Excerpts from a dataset

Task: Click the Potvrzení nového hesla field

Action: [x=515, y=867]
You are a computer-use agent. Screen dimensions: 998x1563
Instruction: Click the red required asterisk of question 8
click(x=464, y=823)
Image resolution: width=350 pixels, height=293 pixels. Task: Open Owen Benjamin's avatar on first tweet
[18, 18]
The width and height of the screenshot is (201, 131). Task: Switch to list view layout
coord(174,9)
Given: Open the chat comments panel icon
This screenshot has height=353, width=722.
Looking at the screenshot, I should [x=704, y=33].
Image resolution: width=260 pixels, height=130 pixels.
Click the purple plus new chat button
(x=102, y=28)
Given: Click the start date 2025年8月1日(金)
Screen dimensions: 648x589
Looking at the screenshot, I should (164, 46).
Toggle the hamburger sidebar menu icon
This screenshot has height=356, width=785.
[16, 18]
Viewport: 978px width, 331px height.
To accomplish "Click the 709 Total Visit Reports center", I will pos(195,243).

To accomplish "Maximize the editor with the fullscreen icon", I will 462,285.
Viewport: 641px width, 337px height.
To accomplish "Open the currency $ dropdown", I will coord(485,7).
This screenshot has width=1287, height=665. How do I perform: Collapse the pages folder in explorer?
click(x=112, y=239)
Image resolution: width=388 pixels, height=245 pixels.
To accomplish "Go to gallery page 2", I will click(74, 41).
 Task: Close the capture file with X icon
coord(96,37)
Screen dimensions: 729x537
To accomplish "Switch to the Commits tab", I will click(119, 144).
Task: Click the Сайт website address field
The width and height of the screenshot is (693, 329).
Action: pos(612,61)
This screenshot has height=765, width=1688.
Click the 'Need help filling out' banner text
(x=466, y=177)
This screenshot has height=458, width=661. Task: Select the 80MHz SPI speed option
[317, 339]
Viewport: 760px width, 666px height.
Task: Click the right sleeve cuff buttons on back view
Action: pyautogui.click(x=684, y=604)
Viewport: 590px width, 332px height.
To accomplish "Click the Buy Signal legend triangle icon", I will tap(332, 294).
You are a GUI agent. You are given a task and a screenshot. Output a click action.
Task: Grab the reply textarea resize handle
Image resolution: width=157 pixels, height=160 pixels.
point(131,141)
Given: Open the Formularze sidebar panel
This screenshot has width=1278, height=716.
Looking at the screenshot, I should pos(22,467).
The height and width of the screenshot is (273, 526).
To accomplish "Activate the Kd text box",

Brief ::
Wherever "accomplish" appears in a line of the entries, copy that line.

Task answer ::
To accomplish "Click the 709 Total Visit Reports center", I will pos(195,243).
To accomplish "Maximize the editor with the fullscreen icon", I will 462,285.
To accomplish "Open the currency $ dropdown", I will coord(485,7).
To accomplish "Go to gallery page 2", I will click(74, 41).
To accomplish "Switch to the Commits tab", I will click(119, 144).
To accomplish "Click the Buy Signal legend triangle icon", I will tap(332, 294).
To accomplish "Activate the Kd text box",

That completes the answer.